THE TASK
Every entry that appears below is to be output exactly.

DATA EXTRACTS
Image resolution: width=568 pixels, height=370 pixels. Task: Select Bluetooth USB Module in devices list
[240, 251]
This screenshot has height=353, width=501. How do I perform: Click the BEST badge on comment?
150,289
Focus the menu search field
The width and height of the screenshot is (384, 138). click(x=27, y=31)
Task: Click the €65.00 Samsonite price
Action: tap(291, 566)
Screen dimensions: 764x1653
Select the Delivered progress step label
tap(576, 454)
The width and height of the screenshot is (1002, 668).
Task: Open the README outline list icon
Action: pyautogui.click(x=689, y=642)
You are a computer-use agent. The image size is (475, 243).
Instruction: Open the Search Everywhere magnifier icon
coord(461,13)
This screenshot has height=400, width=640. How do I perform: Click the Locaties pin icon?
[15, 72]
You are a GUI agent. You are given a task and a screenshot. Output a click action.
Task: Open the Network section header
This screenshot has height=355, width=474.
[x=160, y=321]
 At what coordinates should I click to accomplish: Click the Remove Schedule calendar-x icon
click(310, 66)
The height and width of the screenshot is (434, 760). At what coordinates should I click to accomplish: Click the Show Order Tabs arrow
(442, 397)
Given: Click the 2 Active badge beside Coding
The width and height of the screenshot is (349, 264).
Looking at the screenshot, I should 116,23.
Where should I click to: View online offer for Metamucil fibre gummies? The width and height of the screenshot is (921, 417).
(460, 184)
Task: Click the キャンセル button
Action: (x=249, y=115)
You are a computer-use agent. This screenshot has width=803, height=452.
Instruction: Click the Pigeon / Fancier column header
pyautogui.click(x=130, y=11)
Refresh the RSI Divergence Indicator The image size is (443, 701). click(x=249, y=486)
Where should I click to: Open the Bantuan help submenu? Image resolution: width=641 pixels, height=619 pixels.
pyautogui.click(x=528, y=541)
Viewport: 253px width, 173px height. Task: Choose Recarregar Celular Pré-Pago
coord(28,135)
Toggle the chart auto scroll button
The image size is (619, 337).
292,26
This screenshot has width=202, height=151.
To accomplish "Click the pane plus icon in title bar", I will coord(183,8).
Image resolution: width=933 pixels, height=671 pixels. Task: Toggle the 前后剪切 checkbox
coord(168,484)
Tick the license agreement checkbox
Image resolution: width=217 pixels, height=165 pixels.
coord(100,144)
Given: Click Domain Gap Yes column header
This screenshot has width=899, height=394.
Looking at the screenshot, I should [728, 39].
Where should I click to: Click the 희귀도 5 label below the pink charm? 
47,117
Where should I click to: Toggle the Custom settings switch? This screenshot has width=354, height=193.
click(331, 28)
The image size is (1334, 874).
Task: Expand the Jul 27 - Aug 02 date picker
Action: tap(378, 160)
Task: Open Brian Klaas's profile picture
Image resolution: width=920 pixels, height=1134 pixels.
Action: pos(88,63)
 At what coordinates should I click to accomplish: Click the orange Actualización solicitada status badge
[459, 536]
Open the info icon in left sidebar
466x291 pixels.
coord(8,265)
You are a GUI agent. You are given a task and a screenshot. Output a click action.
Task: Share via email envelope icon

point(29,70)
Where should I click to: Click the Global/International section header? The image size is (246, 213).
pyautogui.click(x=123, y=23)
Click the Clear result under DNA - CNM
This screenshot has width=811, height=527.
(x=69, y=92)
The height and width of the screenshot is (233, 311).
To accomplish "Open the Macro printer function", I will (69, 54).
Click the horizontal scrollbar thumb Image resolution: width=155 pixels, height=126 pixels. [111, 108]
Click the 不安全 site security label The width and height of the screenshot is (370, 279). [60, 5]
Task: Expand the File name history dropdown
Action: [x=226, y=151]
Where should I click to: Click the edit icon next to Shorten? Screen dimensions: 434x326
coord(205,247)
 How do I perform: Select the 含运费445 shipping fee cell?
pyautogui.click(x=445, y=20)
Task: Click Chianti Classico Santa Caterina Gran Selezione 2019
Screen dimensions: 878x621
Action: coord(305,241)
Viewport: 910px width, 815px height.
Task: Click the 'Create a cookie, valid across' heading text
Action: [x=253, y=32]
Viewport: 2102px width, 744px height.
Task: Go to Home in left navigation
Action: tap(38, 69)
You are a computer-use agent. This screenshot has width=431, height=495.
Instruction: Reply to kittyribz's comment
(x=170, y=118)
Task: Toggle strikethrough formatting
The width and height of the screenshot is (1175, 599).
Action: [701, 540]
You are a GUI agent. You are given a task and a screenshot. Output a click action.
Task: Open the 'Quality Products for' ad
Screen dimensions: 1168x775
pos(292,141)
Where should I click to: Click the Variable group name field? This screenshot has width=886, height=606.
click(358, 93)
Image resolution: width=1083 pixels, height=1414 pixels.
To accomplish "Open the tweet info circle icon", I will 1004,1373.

RESPONSE TO THIS EXERCISE
Image resolution: width=568 pixels, height=370 pixels. Task: Select Bluetooth USB Module in devices list
[240, 251]
This screenshot has height=353, width=501. How do I perform: Click the BEST badge on comment?
150,289
Focus the menu search field
The width and height of the screenshot is (384, 138). click(x=27, y=31)
Task: Click the €65.00 Samsonite price
Action: tap(291, 566)
Screen dimensions: 764x1653
Select the Delivered progress step label
tap(576, 454)
The width and height of the screenshot is (1002, 668).
Task: Open the README outline list icon
Action: pyautogui.click(x=689, y=642)
You are a computer-use agent. The image size is (475, 243).
Instruction: Open the Search Everywhere magnifier icon
coord(461,13)
This screenshot has height=400, width=640. How do I perform: Click the Locaties pin icon?
[15, 72]
You are a GUI agent. You are given a task and a screenshot. Output a click action.
Task: Open the Network section header
This screenshot has height=355, width=474.
[x=160, y=321]
 At what coordinates should I click to accomplish: Click the Remove Schedule calendar-x icon
click(310, 66)
The height and width of the screenshot is (434, 760). At what coordinates should I click to accomplish: Click the Show Order Tabs arrow
(442, 397)
Given: Click the 2 Active badge beside Coding
The width and height of the screenshot is (349, 264).
Looking at the screenshot, I should 116,23.
Where should I click to: View online offer for Metamucil fibre gummies? The width and height of the screenshot is (921, 417).
(460, 184)
Task: Click the キャンセル button
Action: (x=249, y=115)
You are a computer-use agent. This screenshot has width=803, height=452.
Instruction: Click the Pigeon / Fancier column header
pyautogui.click(x=130, y=11)
Refresh the RSI Divergence Indicator The image size is (443, 701). click(x=249, y=486)
Where should I click to: Open the Bantuan help submenu? Image resolution: width=641 pixels, height=619 pixels.
pyautogui.click(x=528, y=541)
Viewport: 253px width, 173px height. Task: Choose Recarregar Celular Pré-Pago
coord(28,135)
Toggle the chart auto scroll button
The image size is (619, 337).
292,26
This screenshot has width=202, height=151.
To accomplish "Click the pane plus icon in title bar", I will coord(183,8).
Image resolution: width=933 pixels, height=671 pixels. Task: Toggle the 前后剪切 checkbox
coord(168,484)
Tick the license agreement checkbox
Image resolution: width=217 pixels, height=165 pixels.
coord(100,144)
Given: Click Domain Gap Yes column header
This screenshot has width=899, height=394.
Looking at the screenshot, I should [728, 39].
Where should I click to: Click the 희귀도 5 label below the pink charm? 
47,117
Where should I click to: Toggle the Custom settings switch? This screenshot has width=354, height=193.
click(331, 28)
The image size is (1334, 874).
Task: Expand the Jul 27 - Aug 02 date picker
Action: tap(378, 160)
Task: Open Brian Klaas's profile picture
Image resolution: width=920 pixels, height=1134 pixels.
Action: pos(88,63)
 At what coordinates should I click to accomplish: Click the orange Actualización solicitada status badge
[459, 536]
Open the info icon in left sidebar
466x291 pixels.
coord(8,265)
You are a GUI agent. You are given a task and a screenshot. Output a click action.
Task: Share via email envelope icon

point(29,70)
Where should I click to: Click the Global/International section header? The image size is (246, 213).
pyautogui.click(x=123, y=23)
Click the Clear result under DNA - CNM
This screenshot has width=811, height=527.
(x=69, y=92)
The height and width of the screenshot is (233, 311).
To accomplish "Open the Macro printer function", I will (69, 54).
Click the horizontal scrollbar thumb Image resolution: width=155 pixels, height=126 pixels. [111, 108]
Click the 不安全 site security label The width and height of the screenshot is (370, 279). [60, 5]
Task: Expand the File name history dropdown
Action: [x=226, y=151]
Where should I click to: Click the edit icon next to Shorten? Screen dimensions: 434x326
coord(205,247)
 How do I perform: Select the 含运费445 shipping fee cell?
pyautogui.click(x=445, y=20)
Task: Click Chianti Classico Santa Caterina Gran Selezione 2019
Screen dimensions: 878x621
Action: coord(305,241)
Viewport: 910px width, 815px height.
Task: Click the 'Create a cookie, valid across' heading text
Action: [x=253, y=32]
Viewport: 2102px width, 744px height.
Task: Go to Home in left navigation
Action: tap(38, 69)
You are a computer-use agent. This screenshot has width=431, height=495.
Instruction: Reply to kittyribz's comment
(x=170, y=118)
Task: Toggle strikethrough formatting
The width and height of the screenshot is (1175, 599).
Action: [701, 540]
You are a GUI agent. You are given a task and a screenshot. Output a click action.
Task: Open the 'Quality Products for' ad
Screen dimensions: 1168x775
pos(292,141)
Where should I click to: Click the Variable group name field? This screenshot has width=886, height=606.
click(358, 93)
Image resolution: width=1083 pixels, height=1414 pixels.
To accomplish "Open the tweet info circle icon", I will 1004,1373.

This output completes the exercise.